> **SOURCE DATA**:
######

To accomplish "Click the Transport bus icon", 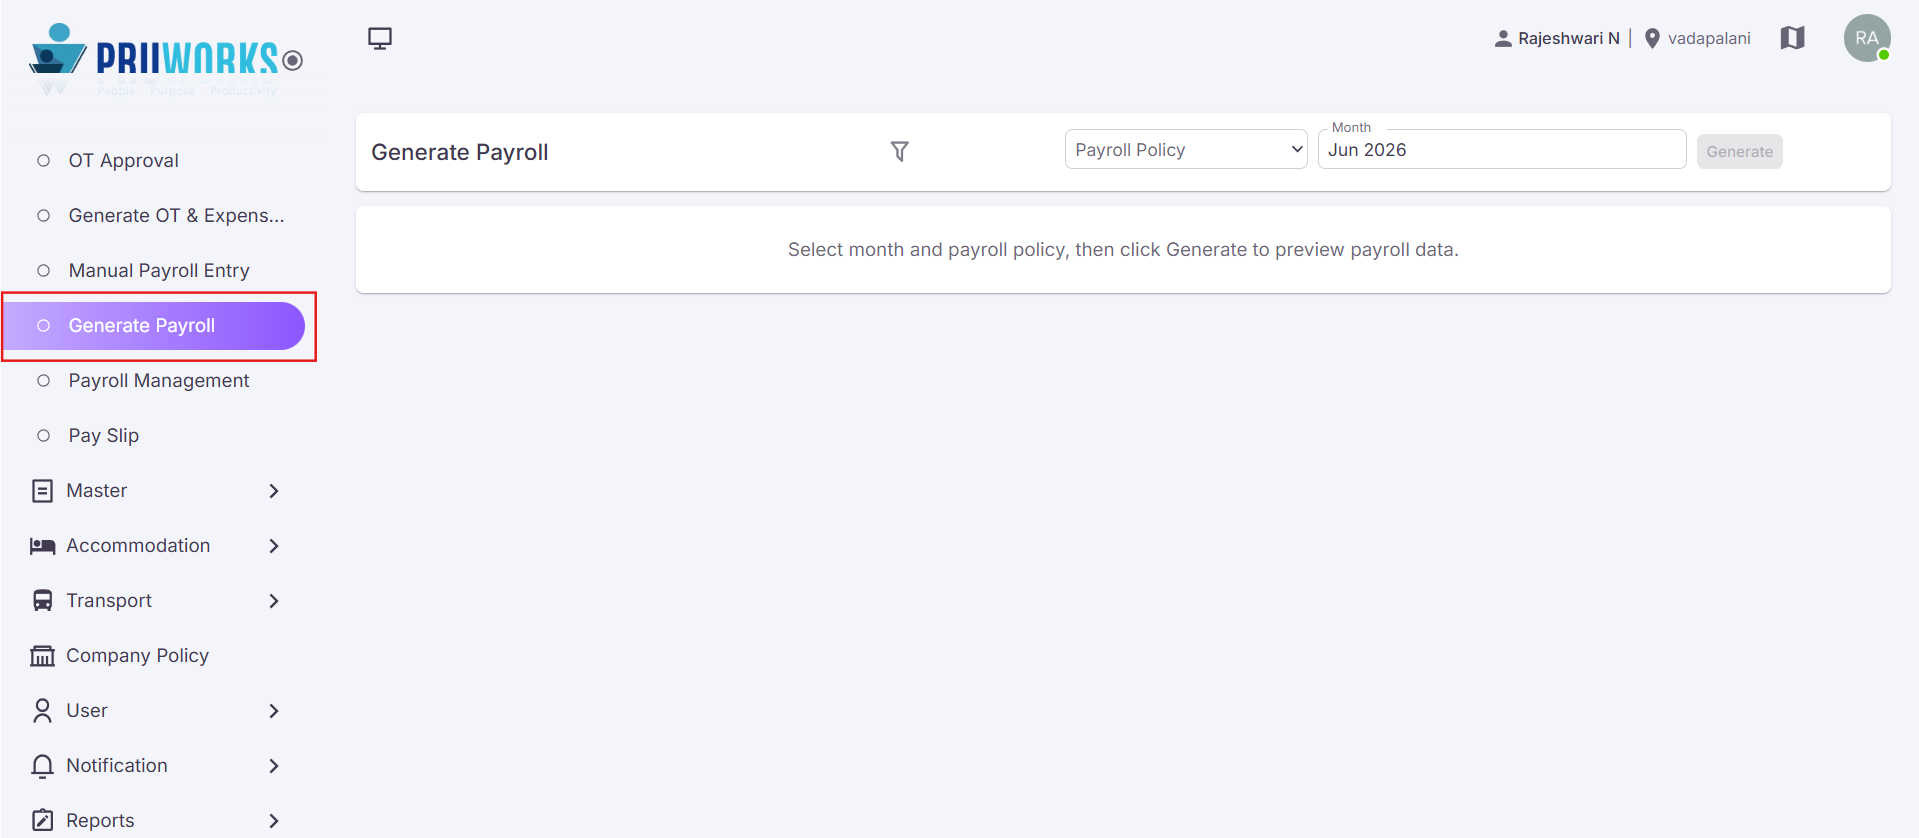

######

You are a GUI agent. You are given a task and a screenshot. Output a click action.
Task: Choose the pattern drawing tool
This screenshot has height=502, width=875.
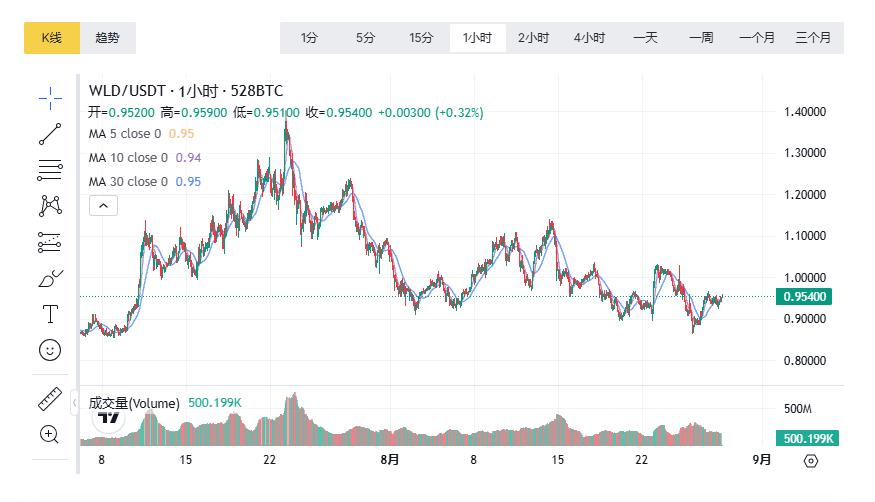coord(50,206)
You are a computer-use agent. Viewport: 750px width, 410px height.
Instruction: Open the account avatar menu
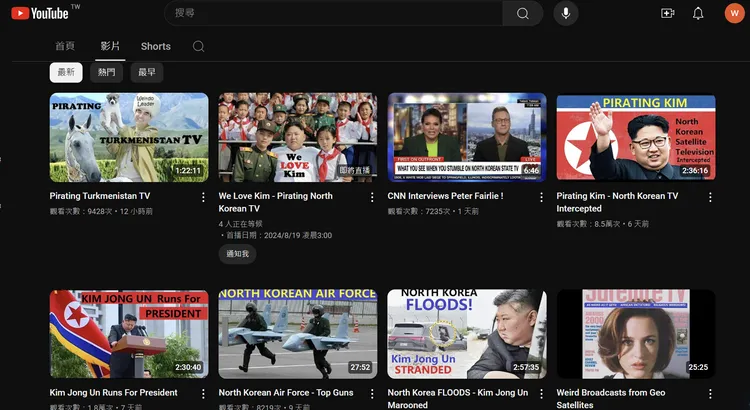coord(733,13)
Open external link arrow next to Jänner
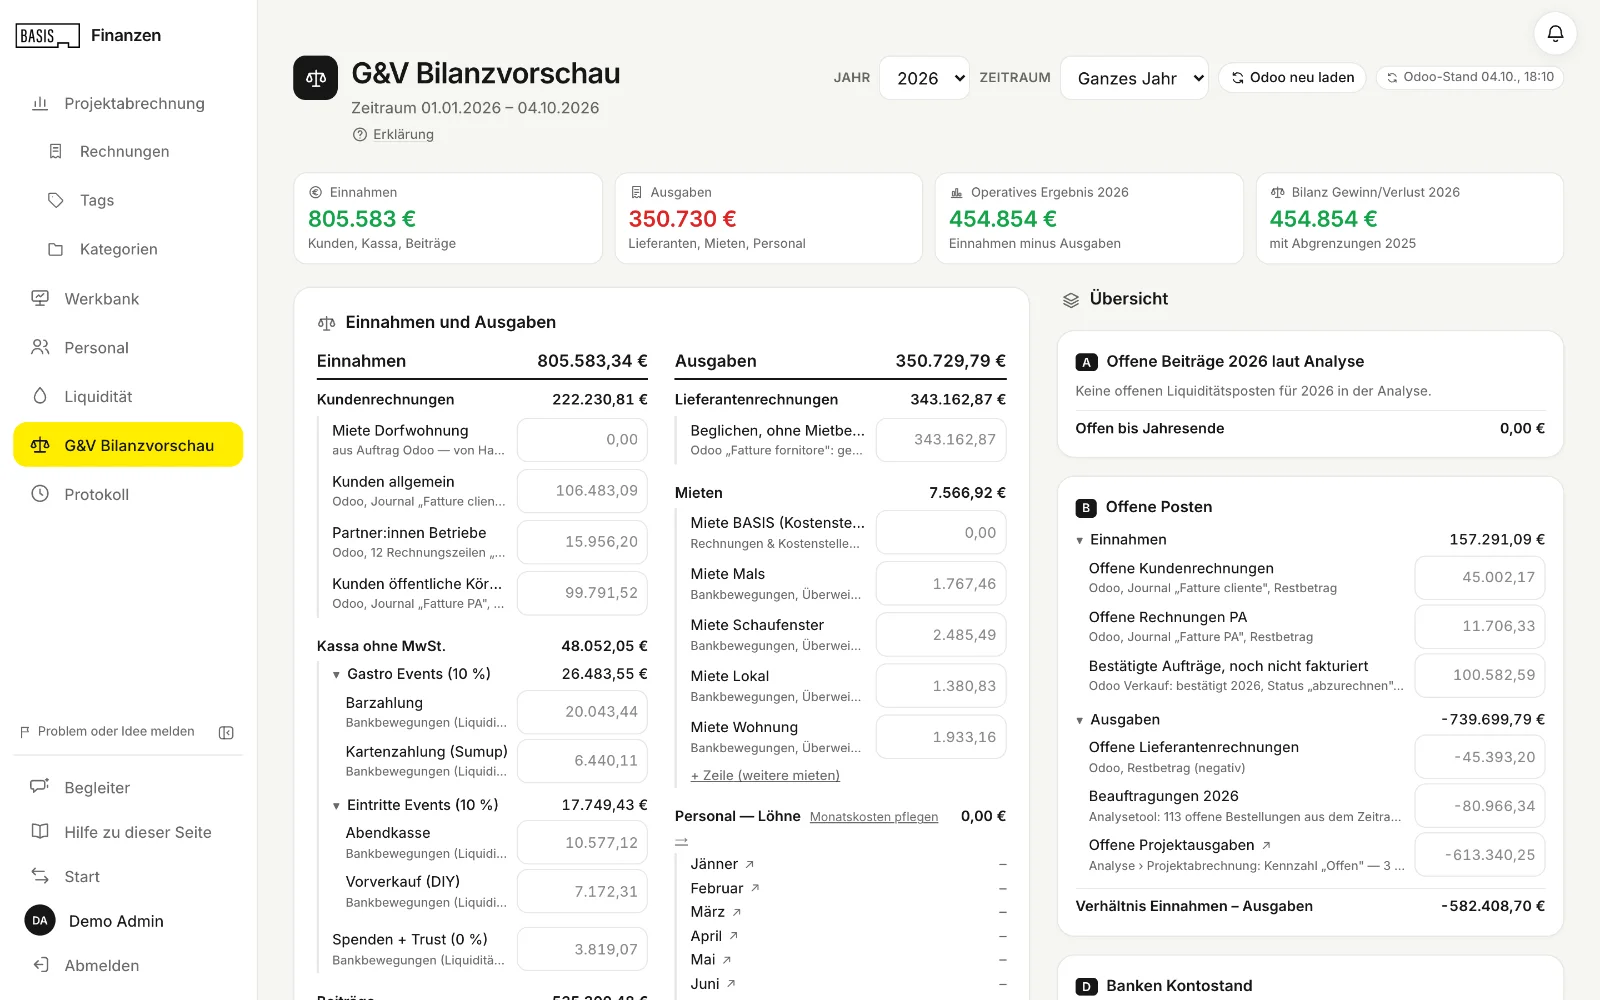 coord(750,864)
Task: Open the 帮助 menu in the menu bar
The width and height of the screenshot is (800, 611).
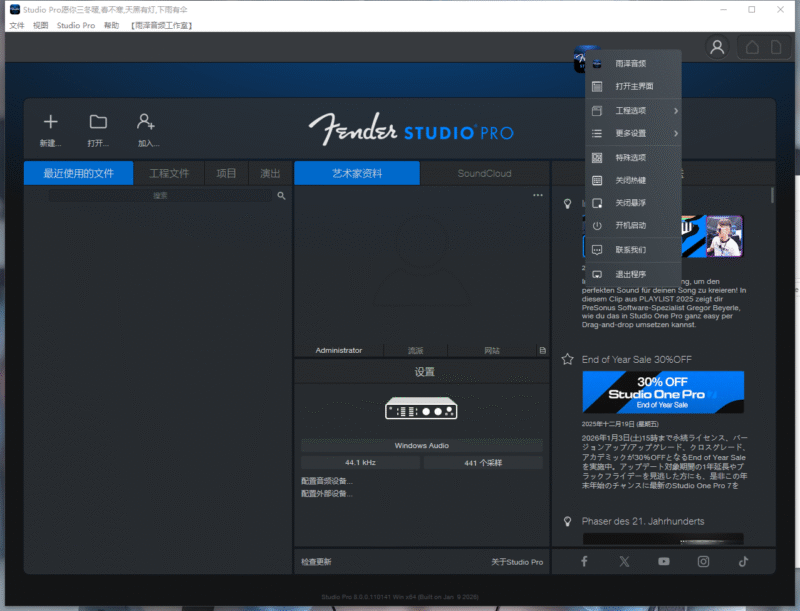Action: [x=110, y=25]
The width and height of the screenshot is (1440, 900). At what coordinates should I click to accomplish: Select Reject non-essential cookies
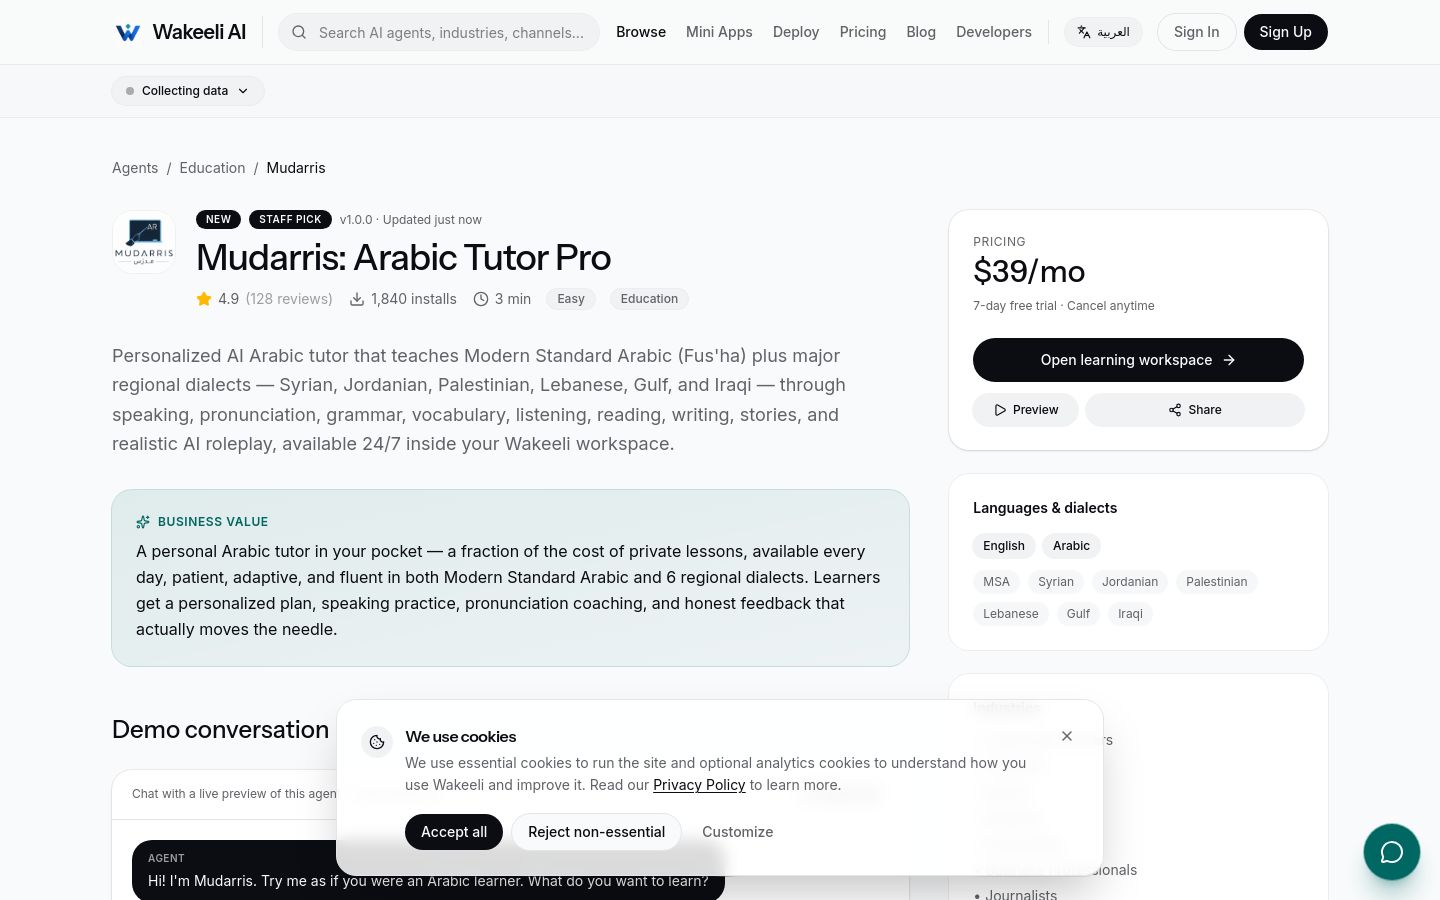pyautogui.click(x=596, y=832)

######

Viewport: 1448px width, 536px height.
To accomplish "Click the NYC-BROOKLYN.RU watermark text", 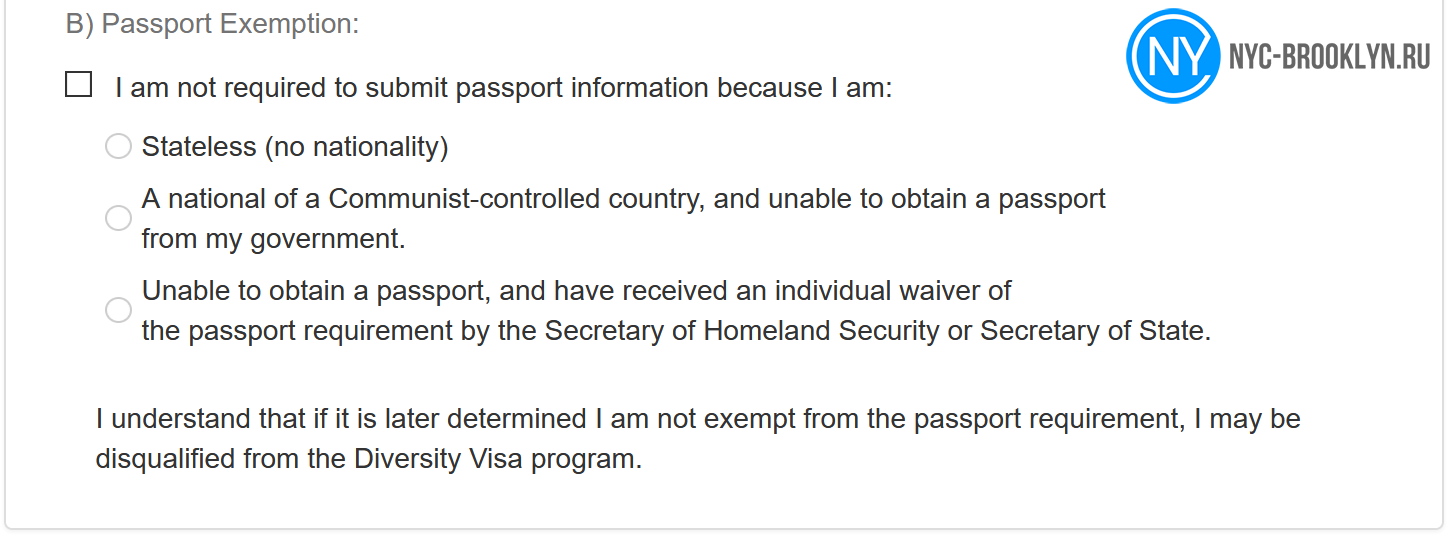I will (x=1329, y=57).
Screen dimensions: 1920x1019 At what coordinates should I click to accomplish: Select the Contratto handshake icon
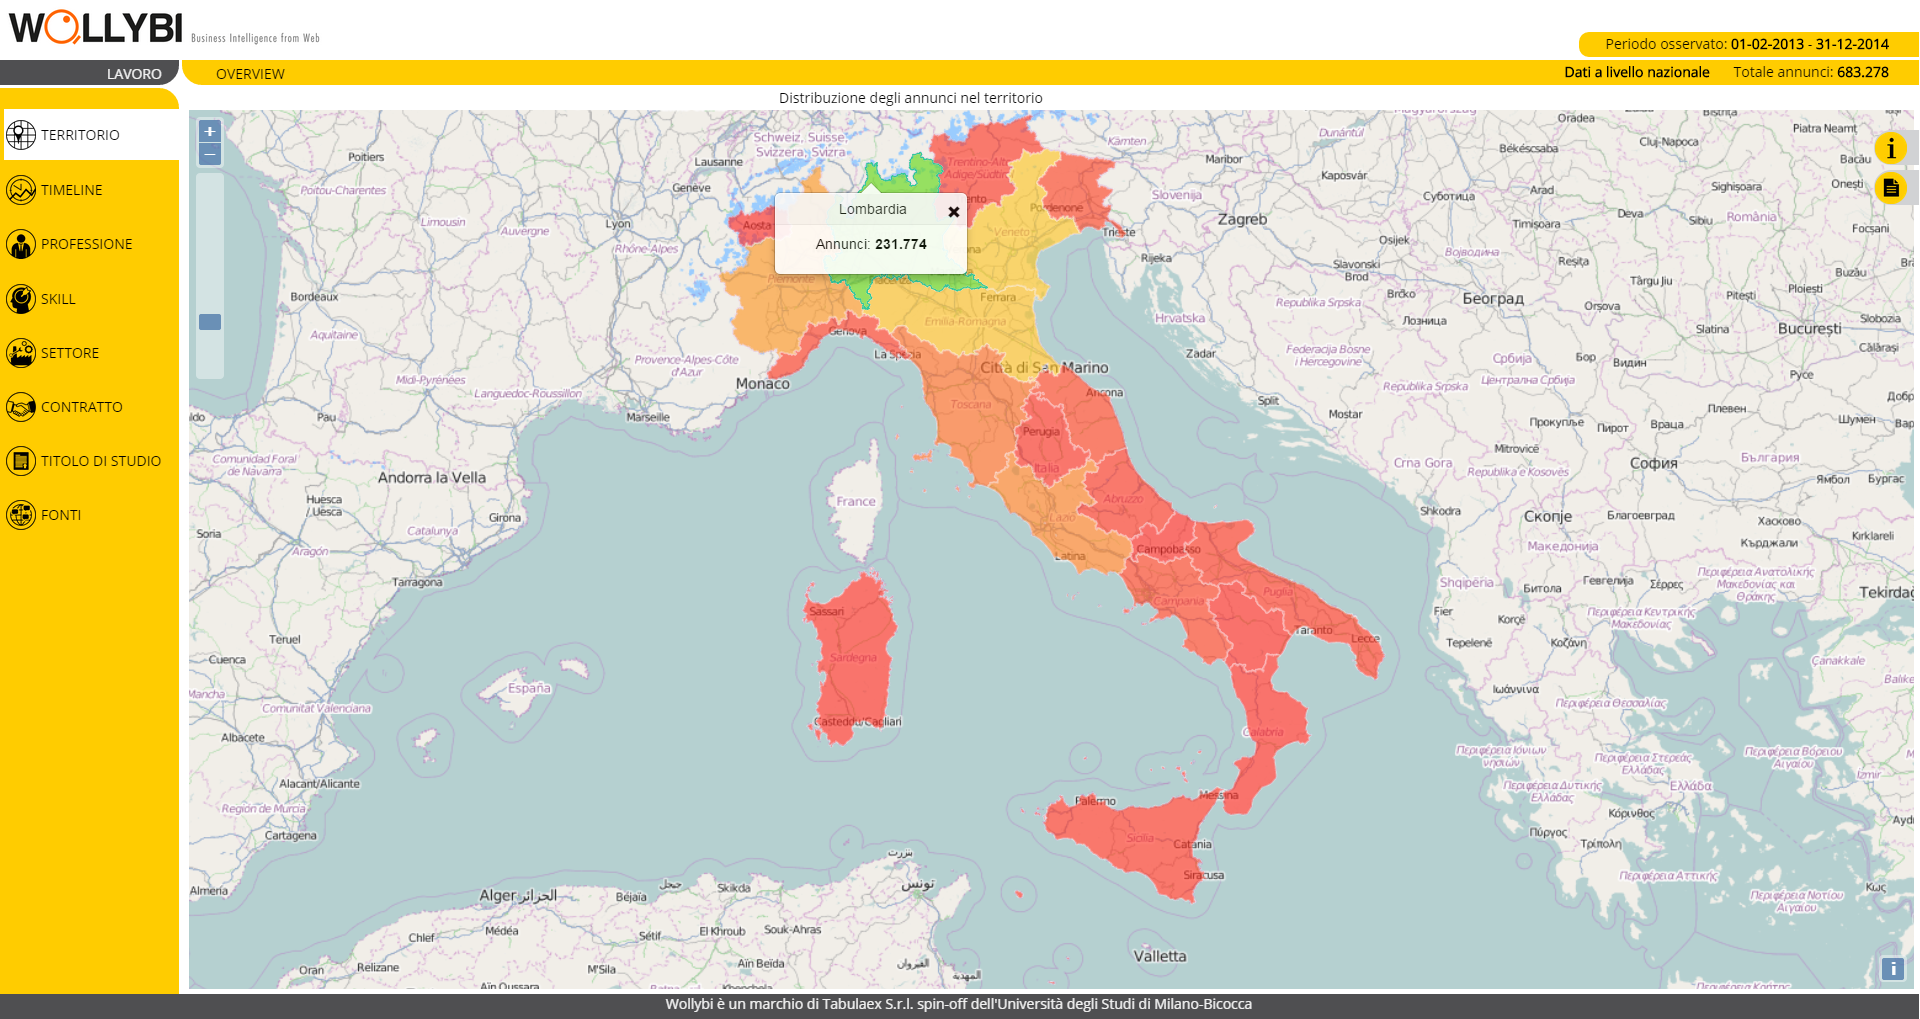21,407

######

> **HOW TO COMPLETE THIS TASK**: Every line from the data above that contains "Viewport" must appear in the answer.

> **YOUR SOLUTION**:
You are a computer-use agent. Viewport: 750px width, 410px height.
Viewport: 1448px width, 536px height.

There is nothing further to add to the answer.